We understand that as a result of how unpopular these policies and actions are, Trump fears losing the Republican majority in the U.S. House of Representatives in the 2026 midterm elections. We understand he is desperate to have the Texas Legislature gerrymander more GOP-dominated congressional districts in the hope they will offset expected losses elsewhere.

We understand the cowardice that is demonstrated in seeking to change the rules of a game — a game in which one’s selfish playing has squandered a lead — to make the opponent run farther to catch up.

Given all that, we understand the temptation to take extraordinary measures to prevent that power grab.

But you can’t fight by exiting the arena. You have to stay in the ring.

Breaking quorum by leaving the state has been tried before, not only in Texas, and invariably it delayed but did not prevent the majority from enacting whatever the minority viewed as an existential threat.

State Rep. Linda Garcia, D-Mesquite, told CNN that her contingent in the Chicago area is prepared to stay there for two weeks, which would run out the clock on the current special legislative session.

Then what?

The governor need only lift a pen to call another special session, then another, then another — as many as it takes. He’s also threatened to remove them from office and appoint replacements. And while it’s questionable whether he has the authority to do that, it adds to the mess.
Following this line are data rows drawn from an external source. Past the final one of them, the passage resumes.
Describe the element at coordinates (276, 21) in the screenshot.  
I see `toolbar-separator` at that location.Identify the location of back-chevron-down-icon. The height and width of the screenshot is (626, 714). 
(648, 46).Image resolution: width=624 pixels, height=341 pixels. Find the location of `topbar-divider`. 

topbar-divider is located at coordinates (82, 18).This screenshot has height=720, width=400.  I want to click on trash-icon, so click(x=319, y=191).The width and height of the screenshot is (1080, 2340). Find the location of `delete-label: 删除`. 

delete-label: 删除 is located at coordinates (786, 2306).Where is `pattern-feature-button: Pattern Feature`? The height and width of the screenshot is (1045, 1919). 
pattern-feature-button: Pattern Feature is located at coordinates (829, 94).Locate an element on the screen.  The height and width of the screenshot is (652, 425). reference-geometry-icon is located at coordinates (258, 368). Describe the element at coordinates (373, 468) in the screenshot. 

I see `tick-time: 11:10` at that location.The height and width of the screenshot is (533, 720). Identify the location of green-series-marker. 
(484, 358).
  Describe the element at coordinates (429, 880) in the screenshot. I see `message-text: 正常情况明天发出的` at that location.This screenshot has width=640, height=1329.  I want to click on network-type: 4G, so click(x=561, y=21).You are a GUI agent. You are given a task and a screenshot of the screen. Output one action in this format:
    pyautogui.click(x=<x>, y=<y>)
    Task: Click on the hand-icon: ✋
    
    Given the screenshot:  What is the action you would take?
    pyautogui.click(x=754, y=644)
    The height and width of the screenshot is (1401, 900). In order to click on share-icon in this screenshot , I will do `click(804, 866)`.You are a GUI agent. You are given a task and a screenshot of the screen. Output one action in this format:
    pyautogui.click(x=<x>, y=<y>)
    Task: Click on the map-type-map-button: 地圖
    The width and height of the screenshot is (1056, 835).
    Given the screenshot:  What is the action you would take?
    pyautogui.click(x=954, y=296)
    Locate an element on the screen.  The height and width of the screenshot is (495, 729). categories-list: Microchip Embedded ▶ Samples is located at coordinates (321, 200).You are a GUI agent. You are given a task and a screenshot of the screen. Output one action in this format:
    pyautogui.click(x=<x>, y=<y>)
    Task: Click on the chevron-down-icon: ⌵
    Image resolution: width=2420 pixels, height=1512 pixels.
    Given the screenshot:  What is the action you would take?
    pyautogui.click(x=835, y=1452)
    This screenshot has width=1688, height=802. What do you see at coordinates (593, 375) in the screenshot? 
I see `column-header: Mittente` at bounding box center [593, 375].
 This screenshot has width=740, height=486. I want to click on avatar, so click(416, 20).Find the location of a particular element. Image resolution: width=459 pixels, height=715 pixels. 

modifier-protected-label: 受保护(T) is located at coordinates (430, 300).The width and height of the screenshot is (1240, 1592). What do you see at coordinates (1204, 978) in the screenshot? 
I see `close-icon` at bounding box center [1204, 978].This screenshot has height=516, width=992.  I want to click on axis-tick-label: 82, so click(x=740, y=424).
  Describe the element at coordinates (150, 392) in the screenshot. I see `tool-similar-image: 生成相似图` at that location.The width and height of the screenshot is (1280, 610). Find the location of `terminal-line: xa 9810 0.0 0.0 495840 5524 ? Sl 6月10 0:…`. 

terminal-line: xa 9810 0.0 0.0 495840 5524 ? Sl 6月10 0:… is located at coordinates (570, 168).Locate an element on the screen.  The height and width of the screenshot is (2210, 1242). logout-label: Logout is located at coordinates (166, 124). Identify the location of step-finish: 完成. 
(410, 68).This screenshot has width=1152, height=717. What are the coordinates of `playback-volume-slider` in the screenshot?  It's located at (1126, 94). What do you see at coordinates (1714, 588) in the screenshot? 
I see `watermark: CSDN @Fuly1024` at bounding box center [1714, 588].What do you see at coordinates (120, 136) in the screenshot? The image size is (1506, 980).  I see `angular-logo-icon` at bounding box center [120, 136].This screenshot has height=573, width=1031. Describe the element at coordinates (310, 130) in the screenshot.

And yet inevitability is not the main reason Democrats should return. And we’re not advocating that they adopt a fatalistic acceptance of the majority party’s will on this issue.

We’re saying that the sooner they face the dragon, the sooner they can slay it.

Once the proposed redistricting map is voted on — and it will be approved — the minority party can respond tangibly. That will certainly involve court challenges, which will have merit.

It also seems increasingly likely that states such as California will redraw congressional districts to at least counterbalance the five-seat, gerrymandered swing in Texas.

In a perfect world, Republicans will sue to block that action and the courts will say enough to all these shenanigans and restore the status quo — gerrymandered as it already is. That would force both parties to fight their campaign battles on the fields they’ve already prepared.

Beyond such gerrymandering tit for tat, Democrats need to stem the tide of public opinion that sees their party as feckless.